GOSPELHEIM

Una delle sorprese più altisonanti di questo 2022, i Gospelheim. Sbucati dal nulla e pubblicati nientemeno che dalla Prophecy Productions, una delle etichette cardine del panorama europeo per quanto riguarda suoni eclettici, atmosferici e sinuosi di impronta metallica (e non solo), i ragazzi inglesi si sono presentati con un album accattivante come pochi. Un metal darkeggiante, intriso di post-punk, costruito su melodie contagiose in arrivo dagli universi di Grave Pleasures/Beastmilk e Ghost, inserito in un contesto di puro heavy metal, con sprazzi black metal a intorbidare le acque. Un’opera già matura e priva di incertezze, dallo stile già ben delineato nonostante la chiarezza dei punti di partenza e l’affiorare di rimandi ad altri gruppi. Chi scrive si è trovato ad ascoltare il loro esordio “Ritual & Repetition” una marea di volta, con le varie “Satan Blues”, “Praise Be”, “Into Smithereens” ad entrare in testa in un attimo e non volersene più andare, chiamando a gran voce nuovi ascolti. Non ci potevamo esimere a questo punto dal farci raccontare origini e intendimenti di questi ragazzi, che tramite le voci del leader Ricardo (voce maschile e chitarra) e di Coco (voce femminile e basso) ci hanno delineato quale sia il loro mondo.

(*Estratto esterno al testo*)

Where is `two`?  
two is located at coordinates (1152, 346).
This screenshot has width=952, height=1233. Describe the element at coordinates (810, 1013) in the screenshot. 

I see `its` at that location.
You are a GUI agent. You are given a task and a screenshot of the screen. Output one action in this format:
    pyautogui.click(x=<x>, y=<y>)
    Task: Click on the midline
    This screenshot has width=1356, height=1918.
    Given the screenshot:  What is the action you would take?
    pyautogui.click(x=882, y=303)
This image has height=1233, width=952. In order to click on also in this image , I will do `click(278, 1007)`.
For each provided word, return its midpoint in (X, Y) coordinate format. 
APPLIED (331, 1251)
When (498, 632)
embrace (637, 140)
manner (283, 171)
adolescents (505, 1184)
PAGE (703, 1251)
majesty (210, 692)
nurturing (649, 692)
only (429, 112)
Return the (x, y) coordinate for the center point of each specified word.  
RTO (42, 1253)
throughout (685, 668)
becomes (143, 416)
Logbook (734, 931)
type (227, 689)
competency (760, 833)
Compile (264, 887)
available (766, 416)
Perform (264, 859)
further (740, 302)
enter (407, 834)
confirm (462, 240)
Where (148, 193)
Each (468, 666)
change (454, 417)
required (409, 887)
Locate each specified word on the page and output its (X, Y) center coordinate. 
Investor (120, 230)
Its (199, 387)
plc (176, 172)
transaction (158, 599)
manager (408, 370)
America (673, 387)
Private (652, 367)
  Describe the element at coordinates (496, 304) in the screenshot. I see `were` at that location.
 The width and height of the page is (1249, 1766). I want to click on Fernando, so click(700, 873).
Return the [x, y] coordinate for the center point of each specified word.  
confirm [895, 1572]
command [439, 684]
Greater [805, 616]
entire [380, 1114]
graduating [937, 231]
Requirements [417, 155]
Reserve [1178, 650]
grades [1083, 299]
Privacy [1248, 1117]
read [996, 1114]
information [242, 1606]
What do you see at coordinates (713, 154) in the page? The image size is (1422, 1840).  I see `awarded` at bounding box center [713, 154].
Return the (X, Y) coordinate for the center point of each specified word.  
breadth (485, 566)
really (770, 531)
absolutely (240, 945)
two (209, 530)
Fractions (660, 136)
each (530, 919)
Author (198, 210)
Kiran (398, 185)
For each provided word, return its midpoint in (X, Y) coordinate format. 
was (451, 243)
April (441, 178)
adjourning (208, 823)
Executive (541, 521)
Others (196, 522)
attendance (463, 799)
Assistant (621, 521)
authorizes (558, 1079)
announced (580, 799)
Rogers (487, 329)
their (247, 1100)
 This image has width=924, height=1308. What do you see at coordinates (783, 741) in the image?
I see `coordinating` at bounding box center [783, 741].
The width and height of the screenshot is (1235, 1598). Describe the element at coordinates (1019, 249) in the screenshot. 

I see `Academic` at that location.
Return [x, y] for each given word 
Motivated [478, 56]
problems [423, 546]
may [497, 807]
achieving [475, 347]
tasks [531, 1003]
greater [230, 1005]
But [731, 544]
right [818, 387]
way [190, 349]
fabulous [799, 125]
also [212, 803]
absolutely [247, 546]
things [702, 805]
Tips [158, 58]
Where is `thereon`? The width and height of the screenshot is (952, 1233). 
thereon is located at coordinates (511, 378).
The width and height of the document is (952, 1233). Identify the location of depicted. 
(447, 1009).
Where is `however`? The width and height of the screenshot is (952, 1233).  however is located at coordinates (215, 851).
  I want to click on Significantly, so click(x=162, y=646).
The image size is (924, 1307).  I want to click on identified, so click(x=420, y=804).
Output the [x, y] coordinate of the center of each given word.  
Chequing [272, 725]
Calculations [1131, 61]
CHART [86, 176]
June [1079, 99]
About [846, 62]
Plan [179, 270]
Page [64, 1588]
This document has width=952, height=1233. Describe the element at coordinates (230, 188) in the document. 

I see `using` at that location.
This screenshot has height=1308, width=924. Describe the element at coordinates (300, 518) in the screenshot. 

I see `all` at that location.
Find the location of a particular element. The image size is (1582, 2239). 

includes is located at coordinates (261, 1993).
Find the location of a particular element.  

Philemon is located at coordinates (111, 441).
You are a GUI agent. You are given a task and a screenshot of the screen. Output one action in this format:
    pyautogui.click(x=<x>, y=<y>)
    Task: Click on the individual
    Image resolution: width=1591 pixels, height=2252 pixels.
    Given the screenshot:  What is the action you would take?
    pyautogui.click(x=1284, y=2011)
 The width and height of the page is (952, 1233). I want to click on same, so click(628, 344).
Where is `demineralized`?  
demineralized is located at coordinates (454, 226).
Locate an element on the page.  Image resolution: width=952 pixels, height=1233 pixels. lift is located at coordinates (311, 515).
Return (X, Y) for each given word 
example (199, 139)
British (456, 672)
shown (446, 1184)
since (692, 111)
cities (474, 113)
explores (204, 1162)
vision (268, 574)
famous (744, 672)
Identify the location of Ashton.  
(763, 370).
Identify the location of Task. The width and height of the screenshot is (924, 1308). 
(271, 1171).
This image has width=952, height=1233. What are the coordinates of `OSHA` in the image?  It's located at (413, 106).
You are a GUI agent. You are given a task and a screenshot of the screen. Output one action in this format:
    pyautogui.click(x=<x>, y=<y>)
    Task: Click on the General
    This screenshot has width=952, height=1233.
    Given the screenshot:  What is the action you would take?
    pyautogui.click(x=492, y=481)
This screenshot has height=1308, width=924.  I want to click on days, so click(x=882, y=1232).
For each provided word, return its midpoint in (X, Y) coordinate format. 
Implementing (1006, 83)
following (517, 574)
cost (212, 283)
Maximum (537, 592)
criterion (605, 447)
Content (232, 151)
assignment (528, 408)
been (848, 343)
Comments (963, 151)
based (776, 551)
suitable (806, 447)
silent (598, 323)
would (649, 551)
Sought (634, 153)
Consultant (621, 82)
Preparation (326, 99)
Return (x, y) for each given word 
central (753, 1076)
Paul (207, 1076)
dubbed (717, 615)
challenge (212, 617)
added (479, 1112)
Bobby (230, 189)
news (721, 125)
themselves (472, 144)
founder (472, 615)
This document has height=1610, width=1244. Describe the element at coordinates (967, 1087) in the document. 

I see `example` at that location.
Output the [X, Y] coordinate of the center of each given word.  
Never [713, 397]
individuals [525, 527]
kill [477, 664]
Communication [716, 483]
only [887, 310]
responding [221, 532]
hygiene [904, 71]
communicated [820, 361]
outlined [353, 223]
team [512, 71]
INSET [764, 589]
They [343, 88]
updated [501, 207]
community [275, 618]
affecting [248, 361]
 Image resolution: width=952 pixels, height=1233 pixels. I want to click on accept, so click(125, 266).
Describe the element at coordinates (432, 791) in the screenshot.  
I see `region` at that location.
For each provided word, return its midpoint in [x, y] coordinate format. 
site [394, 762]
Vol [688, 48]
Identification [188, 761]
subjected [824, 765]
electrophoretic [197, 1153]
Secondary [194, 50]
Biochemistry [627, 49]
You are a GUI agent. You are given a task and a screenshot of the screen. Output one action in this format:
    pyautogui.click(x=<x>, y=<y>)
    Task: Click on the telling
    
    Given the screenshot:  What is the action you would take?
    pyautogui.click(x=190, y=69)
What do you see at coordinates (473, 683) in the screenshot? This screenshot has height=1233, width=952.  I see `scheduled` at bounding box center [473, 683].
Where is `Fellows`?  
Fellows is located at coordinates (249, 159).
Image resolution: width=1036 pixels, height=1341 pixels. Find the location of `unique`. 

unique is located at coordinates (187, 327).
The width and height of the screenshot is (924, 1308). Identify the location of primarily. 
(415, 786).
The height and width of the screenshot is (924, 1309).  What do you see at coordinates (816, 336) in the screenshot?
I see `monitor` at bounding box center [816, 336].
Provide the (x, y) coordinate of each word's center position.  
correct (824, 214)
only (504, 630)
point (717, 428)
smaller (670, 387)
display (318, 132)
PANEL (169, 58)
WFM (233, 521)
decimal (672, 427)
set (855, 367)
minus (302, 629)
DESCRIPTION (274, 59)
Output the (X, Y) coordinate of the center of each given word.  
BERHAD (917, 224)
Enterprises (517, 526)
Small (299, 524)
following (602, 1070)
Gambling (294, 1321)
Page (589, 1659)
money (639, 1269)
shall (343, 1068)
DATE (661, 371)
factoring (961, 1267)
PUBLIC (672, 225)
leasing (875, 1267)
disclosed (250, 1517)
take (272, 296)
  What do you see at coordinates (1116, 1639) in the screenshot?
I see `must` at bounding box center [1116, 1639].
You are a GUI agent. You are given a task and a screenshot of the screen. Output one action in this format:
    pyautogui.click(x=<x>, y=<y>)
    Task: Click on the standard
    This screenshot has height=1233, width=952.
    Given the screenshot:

I GOSPELHEIM ARRIVANO PRATICAMENTE DAL NULLA E PORTANO CON SÉ UN SUONO DARK E ORECCHIABILE, HEAVY METAL DALLE FORTI VIBRAZIONI POST-PUNK. QUAL È LA STORIA E IL BACKGROUND DEI SINGOLI MUSICISTI?
Ricardo: – Ho iniziato a suonare in gruppi extreme metal in Portogallo, dove sono nato e cresciuto. Dopo essermi trasferito nel Regno Unito, ho suonato brevemente in una rock band a Glasgow. Una volta che mi sono trasferito a Manchester non ho suonato in alcuna band per otto anni. A quel punto pensavo non ci fossero più possibilità di suonare seriamente con qualcuno, ho perso interesse a suonare dal vivo o a entrare in un nuovo gruppo. Alla fine, sono tornato in sala prove tramite un mio caro amico chiamato Frenchie. Abbiamo formato un progetto chiamato Agvirre e questo mi ha permesso di incontrare altri musicisti e iniziare a fare conoscenza con altri musicisti. Durante questo periodo ho iniziato a mettere insieme alcune delle mie idee che sarebbero poi diventate la spina dorsale di “Ritual & Repetition”. Detto questo, anche durante i miei otto anni di pausa non ho mai smesso di scrivere musica, ma non c’erano piani per creare i Gospelheim: è diventato un’entità a parte, senza un programma chiaro su quello che ci avrei voluto fare.
Coco: – La mia storia d’amore con la musica e il suonare in una band è iniziata intorno ai vent’anni, da allora ho fatto parte di alcuni progetti sviluppatisi qui a Manchester. Nonostante alcuni alti e bassi lungo la strada, ho imparato molto sulle esibizioni dal vivo, sulla scrittura della musica e su ciò che voglio e di cui ho bisogno in un progetto musicale. Dopo aver lasciato in modo abbastanza turbolento la mia ultima band, mi è stato chiesto di fare un provino per i Gospelheim e per qualche miracolo o intervento divino ho subito ottenuto il mio posto nel gruppo. Nel corso degli ultimi due anni abbiamo avuto alcuni cambi di formazione, fino a quando non abbiamo trovato Jordan (il secondo chitarrista, ndR), che ha offerto una performance eccezionale durante l’audizione e il concerto con breve preavviso che abbiamo tenuto subito dopo. Abbiamo completato la formazione con il nostro batterista Rob, che in precedenza aveva suonato negli Hecate Enthroned.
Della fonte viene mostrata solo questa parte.